* [EXERCISE DIRECTIONS]:
Nothing but the lines from the top of the records through the line with "This screenshot has width=1041, height=808." should be returned, exactly, and without pictures.

* [RECORDS TO PROCESS]:
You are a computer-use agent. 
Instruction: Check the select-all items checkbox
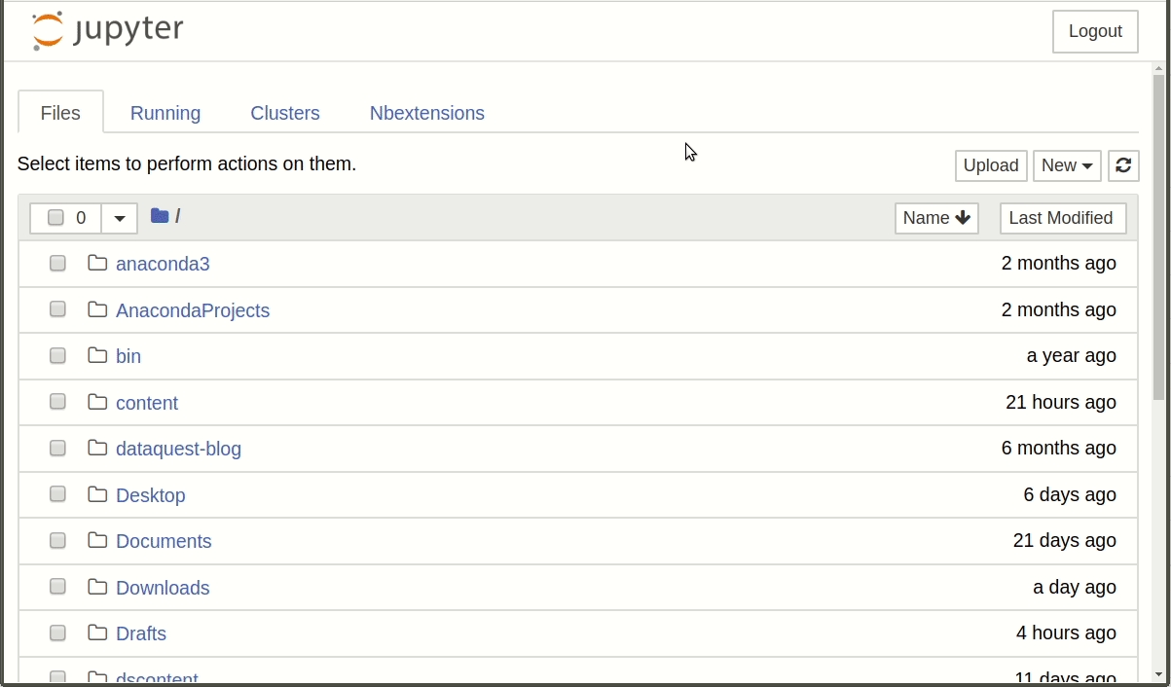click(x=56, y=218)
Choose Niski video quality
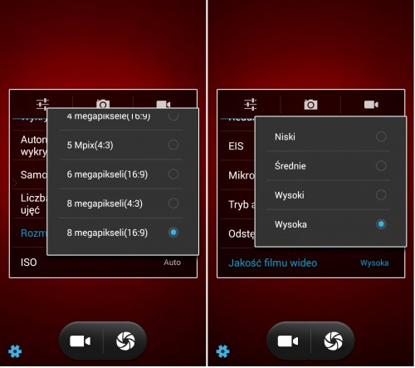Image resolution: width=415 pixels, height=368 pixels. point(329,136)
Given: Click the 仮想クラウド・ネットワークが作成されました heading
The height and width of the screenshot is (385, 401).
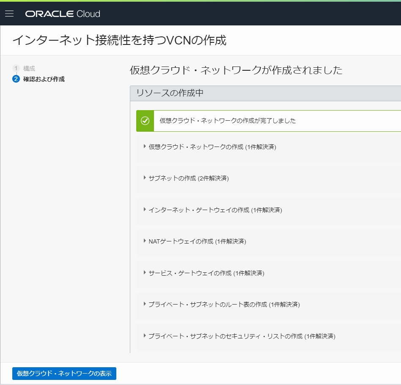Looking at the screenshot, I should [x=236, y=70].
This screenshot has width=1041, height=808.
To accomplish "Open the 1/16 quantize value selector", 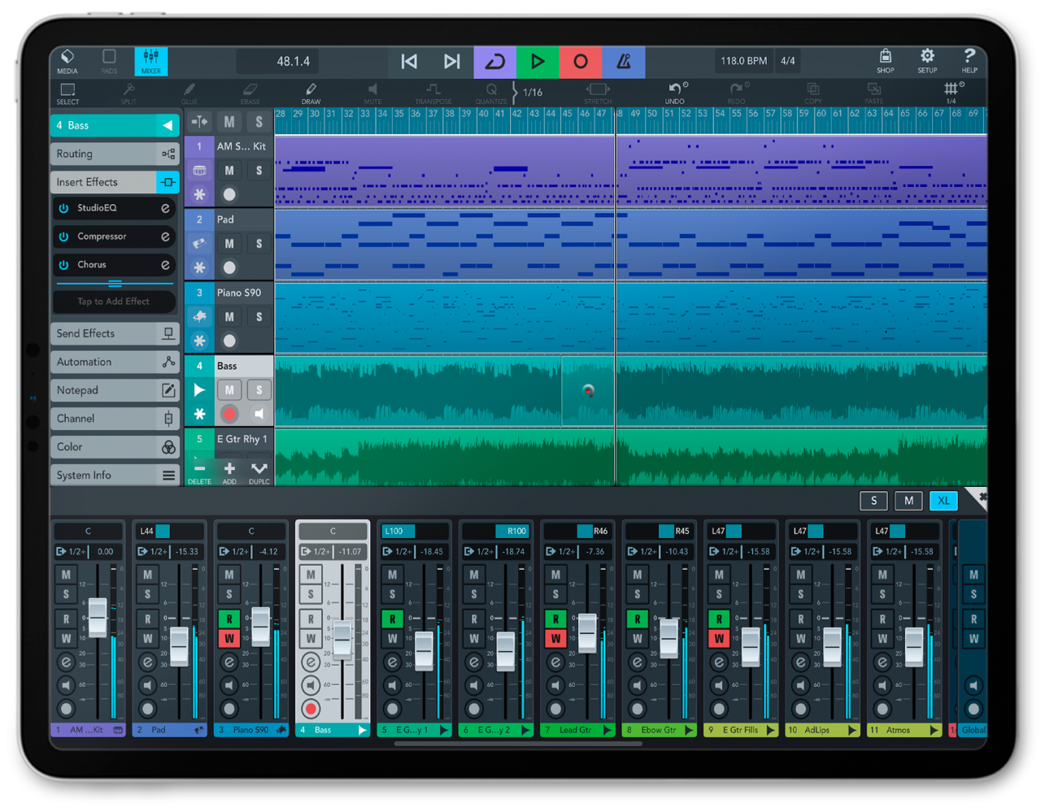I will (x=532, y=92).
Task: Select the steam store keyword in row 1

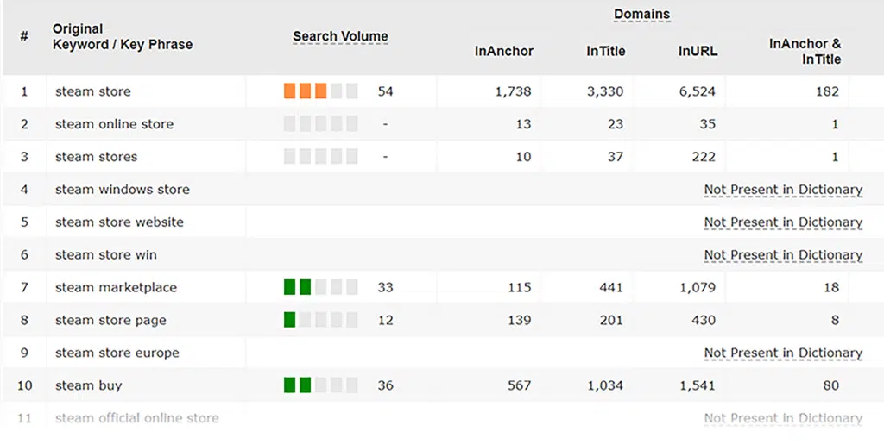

* [ANSWER TO THIS TASK]:
You are a computer-use agent. 
Instruction: Check the select-all items checkbox
click(x=56, y=218)
Choose Niski video quality
Image resolution: width=415 pixels, height=368 pixels. point(329,136)
Given: Click the 仮想クラウド・ネットワークが作成されました heading
The height and width of the screenshot is (385, 401).
Looking at the screenshot, I should [x=236, y=70].
This screenshot has width=1041, height=808.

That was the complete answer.